Non è un caso, ma in questo periodo sono di moda i ritorni al passato. Un recupero della storia, un modo per differenziarsi, una valorizzazione dell’imperfezione perché siamo stufi di perfezione. Tutto, ormai, è scontato, non si crea stupore, e quindi nemmeno magia. Che noia, che banale.
La fotografia non è mai stata un’interpretazione fedele della realtà, ma siamo andati oltre: ormai pensiamo che sia reale la falsa realtà che la fotografia ci offre: se fotografo qualcosa, questo sembrerà perfettamente reale e quindi… sarà vero. E questo viene alimentato da una immediata condivisione con il mondo esterno, come una conferma che quello che abbiamo creato – una reale falsa realtà – è realmente “vera”. Un modo per trasformare in realtà qualcosa è creare una “fonte” che qualcuno certifica. Volete far sapere a tutti che siete il più bravo fotografo al mondo?
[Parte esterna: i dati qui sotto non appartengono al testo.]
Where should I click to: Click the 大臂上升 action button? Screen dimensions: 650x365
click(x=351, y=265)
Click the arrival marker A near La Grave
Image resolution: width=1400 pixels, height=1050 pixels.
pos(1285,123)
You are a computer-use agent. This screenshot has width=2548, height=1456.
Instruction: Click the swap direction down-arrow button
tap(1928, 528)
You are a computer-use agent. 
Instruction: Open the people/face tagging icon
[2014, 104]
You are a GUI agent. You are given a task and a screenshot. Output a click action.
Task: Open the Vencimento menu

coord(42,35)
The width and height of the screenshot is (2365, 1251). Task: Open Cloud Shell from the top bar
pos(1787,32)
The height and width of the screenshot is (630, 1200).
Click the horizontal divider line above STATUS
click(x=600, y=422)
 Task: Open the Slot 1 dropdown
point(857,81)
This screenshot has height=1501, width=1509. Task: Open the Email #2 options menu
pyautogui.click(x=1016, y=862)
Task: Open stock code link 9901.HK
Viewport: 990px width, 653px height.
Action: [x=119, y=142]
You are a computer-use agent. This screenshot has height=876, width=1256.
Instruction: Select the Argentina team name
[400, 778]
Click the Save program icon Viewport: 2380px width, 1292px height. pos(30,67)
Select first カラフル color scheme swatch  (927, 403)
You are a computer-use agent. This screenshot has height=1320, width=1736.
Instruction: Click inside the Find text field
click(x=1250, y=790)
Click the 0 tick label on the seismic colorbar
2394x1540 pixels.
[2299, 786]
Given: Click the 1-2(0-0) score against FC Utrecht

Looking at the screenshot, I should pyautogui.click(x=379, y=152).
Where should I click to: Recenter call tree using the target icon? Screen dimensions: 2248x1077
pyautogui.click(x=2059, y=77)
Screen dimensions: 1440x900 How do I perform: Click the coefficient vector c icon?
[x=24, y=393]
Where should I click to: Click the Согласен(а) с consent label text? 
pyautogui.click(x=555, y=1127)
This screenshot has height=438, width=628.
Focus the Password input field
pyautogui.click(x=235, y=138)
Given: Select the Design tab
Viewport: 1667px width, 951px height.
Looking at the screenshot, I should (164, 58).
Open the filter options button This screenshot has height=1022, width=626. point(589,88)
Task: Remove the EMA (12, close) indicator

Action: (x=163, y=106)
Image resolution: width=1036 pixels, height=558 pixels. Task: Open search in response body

Aprite una nuova pagina su Wikipedia dedicata a voi, e scrivete qualcosa di decisamente credibile e, tra le cose, indicate che siete stati insigniti da qualcuno del premio “migliore fotografo al mondo”. A questo punto, dovete trovare qualcuno disposto a scrivere qualcosa, che va a richiamare questa informazione, questa “realtà” che vi siete inventati voi stessi, e una volta che un blogger, una rivista on line, qualche persona desiderosa di scrivere qualcosa ad effetto che non ha il tempo (nessuno ha tempo) e la voglia (nessuno ha voglia) di verificare l’efficacia e la veridicità della fonte, e il gioco è fatto; basterà tornare – una volta che la “preda” è caduta nella trappola e ha pubblicato – sulla stessa pagina di Wikipedia e aggiungere quel link come fonte… di colpo la realtà (falsa) diventa una realtà “Vera”.
In questo panorama di falsità che viene accettata come verità, l’unica strada per uscire dagli schemi è quella di creare una vera “realtà” alternativa che non ha nulla a che vedere con il tentativo di voler essere considerata una realtà. Abbiamo bisogno – tutti – di fantasia, di alternativa, di viaggiare con la fantasia. Di dire: ok, è tutto finto, ma proprio perché appare non reale, potrebbe contenere valori ben più profondi. Per riuscire a farlo, bisogna distaccarsi dalla realtà apparente, dal contenitore di plastica, dal packaging, dalla superficie. Dobbiamo togliere l’effetto patinato, dobbiamo togliere bit.
Applaudiamo, sorridendo, ad una nuova app per iPhone chiamata BitCam che permette di “scattare fotografie”, uscita un paio di giorni fa per festeggiare i 20 anni di una società storica, Iconfactory (ha disegnato tra le più belle icone al mondo, e alcuni software ed app interessantissime). C’era bisogno di una nuova app per “scattare foto”? Non ce ne sono già migliaia e migliaia? Questa è interessante perché ci fa tornare indietro ad un mondo fatto di pochi bit, 16 (ora siamo a 64) ma anche meno, per la versione degli scatti “FatBit” (Bit “grassi”), per omaggiare un universo che aveva in MacPaint (sviluppato dal mitico Bill Atkinson per il primo Macintosh, nel 1984 e “disegnato” nell’interfaccia dall’altrettanto mitica Susan Kare) il suo centro. Bellissimo il percorso di presentazione di questa applicazione, a partire dalla pagina Internet di promozione, in puro stile “vintage”, alla definizione delle funzionalità (come “self camera” per usare la fotocamera frontale).
L’app ci fa tornare indietro, di 20 e più anni, verso un’ingenuità dell’immagine digitale, distante un universo da quello che viviamo oggi, che vomitiamo sui social network, che usiamo per inventare una realtà che è solo finzione. E’ gratuita, per la sua versione base che “scatta” solo in bianco e nero, ma poi volendo potete potenziarla con un acquisto in app (1.99 euro) per avere anche la versione a colori, che davvero è strabiliante.
Potreste scoprire un nuovo mondo (o ritrovarlo, se avete qualche capello bianco), dove il contenuto dell’immagine, del messaggio, della comunicazione diventa primario, e non la forma, non quell’approccio di ricerca di una perfezione che si accontenta solo di rimanere in superficie.